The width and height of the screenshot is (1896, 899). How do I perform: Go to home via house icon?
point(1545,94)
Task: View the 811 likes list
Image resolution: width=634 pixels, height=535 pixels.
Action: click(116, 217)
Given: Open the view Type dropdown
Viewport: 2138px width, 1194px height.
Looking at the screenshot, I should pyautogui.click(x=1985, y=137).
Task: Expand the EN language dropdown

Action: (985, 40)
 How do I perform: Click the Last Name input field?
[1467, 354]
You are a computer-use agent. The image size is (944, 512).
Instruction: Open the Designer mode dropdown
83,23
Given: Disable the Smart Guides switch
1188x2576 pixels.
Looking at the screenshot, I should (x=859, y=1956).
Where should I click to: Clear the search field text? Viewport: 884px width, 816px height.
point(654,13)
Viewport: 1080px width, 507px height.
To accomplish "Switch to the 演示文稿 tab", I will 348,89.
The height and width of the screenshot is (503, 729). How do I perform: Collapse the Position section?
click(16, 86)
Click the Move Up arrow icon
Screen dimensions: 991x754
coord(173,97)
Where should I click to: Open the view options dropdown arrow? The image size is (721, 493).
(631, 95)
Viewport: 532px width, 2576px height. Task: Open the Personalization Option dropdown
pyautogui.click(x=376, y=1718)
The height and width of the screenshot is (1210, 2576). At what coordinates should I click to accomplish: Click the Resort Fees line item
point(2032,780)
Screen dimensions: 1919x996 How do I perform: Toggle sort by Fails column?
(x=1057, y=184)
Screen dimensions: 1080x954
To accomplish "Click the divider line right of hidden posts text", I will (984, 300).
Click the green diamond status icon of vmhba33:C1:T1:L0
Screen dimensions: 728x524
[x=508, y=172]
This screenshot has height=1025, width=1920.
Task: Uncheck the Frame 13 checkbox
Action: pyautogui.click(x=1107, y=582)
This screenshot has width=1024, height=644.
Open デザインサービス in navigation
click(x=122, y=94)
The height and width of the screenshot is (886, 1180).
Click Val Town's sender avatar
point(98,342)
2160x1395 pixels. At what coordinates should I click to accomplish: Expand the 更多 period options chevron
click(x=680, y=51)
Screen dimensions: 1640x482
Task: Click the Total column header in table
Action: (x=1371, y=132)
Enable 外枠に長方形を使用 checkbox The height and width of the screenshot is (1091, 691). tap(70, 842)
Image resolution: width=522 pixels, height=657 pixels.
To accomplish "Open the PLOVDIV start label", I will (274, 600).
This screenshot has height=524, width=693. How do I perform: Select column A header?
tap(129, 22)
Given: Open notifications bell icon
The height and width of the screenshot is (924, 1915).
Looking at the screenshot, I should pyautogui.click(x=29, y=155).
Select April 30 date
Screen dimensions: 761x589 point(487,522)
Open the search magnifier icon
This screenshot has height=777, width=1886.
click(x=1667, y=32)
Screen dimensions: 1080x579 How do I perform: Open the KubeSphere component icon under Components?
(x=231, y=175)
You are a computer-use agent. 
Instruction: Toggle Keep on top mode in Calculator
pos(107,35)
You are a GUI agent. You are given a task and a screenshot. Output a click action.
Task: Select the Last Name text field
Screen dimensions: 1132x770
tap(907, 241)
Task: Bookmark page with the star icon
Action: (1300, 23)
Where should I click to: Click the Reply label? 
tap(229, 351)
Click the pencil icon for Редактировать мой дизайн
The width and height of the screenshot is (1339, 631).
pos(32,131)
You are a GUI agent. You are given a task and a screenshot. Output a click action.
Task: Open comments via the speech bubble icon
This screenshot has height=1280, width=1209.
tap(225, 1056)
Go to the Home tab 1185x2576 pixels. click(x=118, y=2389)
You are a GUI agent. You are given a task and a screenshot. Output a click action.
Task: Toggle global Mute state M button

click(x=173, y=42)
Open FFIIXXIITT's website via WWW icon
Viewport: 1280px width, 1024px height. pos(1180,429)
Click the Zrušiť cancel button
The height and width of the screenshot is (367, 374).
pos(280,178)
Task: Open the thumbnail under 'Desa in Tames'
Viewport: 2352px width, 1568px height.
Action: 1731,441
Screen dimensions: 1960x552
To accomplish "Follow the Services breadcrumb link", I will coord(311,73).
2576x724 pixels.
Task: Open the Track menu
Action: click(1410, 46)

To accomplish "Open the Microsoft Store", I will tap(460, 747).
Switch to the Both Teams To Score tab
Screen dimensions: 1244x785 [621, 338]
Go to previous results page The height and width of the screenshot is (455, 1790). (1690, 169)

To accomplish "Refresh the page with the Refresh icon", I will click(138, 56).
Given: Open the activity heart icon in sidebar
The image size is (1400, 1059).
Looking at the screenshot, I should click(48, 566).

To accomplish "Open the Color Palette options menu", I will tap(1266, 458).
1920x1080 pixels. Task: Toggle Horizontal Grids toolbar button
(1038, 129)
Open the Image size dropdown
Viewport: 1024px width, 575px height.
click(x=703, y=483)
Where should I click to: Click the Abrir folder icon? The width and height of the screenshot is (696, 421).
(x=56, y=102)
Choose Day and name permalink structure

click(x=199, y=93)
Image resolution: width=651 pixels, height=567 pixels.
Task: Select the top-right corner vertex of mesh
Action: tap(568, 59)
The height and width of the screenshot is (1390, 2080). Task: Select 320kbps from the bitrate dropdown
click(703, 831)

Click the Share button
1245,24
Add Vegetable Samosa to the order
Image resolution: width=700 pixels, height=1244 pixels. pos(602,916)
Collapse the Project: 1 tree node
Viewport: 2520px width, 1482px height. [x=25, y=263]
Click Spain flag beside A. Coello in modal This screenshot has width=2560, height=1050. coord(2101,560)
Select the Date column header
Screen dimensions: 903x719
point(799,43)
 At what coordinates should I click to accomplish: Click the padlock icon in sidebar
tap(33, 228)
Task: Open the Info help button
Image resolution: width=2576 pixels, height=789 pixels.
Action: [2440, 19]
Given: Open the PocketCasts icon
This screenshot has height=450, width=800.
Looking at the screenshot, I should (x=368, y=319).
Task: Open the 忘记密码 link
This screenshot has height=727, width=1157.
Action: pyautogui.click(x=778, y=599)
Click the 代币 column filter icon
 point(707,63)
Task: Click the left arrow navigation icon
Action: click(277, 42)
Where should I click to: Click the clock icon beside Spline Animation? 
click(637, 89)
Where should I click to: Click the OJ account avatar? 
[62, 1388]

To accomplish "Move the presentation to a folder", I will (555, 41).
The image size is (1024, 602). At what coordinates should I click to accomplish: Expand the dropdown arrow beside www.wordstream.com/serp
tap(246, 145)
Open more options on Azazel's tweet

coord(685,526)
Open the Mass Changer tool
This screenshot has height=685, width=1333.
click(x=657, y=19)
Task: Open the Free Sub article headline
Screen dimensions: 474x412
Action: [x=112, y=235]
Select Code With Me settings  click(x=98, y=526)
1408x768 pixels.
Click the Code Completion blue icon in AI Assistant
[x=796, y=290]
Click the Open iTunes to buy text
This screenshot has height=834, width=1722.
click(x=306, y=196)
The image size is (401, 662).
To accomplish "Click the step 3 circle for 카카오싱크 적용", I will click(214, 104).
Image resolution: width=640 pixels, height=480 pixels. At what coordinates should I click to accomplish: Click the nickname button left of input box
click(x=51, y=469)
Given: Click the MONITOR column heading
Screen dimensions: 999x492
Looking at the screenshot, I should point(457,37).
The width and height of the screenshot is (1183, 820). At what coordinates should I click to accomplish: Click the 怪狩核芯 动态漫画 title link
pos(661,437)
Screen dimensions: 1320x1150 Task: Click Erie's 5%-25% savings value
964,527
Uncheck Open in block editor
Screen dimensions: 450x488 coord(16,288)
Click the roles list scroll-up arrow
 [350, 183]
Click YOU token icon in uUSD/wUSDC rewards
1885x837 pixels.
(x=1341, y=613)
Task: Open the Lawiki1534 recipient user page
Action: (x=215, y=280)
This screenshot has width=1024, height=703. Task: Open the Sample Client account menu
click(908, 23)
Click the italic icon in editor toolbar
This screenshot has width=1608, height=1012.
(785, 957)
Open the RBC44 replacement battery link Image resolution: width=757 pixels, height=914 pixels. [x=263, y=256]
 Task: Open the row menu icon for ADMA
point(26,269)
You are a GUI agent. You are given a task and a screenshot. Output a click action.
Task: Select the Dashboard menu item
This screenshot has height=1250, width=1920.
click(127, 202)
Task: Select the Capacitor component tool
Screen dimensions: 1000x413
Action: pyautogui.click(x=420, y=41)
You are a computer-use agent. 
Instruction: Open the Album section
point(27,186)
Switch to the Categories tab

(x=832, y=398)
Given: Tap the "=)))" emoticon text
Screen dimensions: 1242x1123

### [Problem to work on]
Quote everything from the line containing "Screen dimensions: 1320x1150" down to the final line of the material above, both included, reproducing each line verbatim.

### [Completed exercise]
Screen dimensions: 1320x1150 Task: Click Erie's 5%-25% savings value
964,527
Uncheck Open in block editor
Screen dimensions: 450x488 coord(16,288)
Click the roles list scroll-up arrow
 [350, 183]
Click YOU token icon in uUSD/wUSDC rewards
1885x837 pixels.
(x=1341, y=613)
Task: Open the Lawiki1534 recipient user page
Action: (x=215, y=280)
This screenshot has width=1024, height=703. Task: Open the Sample Client account menu
click(908, 23)
Click the italic icon in editor toolbar
This screenshot has width=1608, height=1012.
(785, 957)
Open the RBC44 replacement battery link Image resolution: width=757 pixels, height=914 pixels. [x=263, y=256]
 Task: Open the row menu icon for ADMA
point(26,269)
You are a GUI agent. You are given a task and a screenshot. Output a click action.
Task: Select the Dashboard menu item
This screenshot has height=1250, width=1920.
click(127, 202)
Task: Select the Capacitor component tool
Screen dimensions: 1000x413
Action: pyautogui.click(x=420, y=41)
You are a computer-use agent. 
Instruction: Open the Album section
point(27,186)
Switch to the Categories tab

(x=832, y=398)
Given: Tap the "=)))" emoticon text
Screen dimensions: 1242x1123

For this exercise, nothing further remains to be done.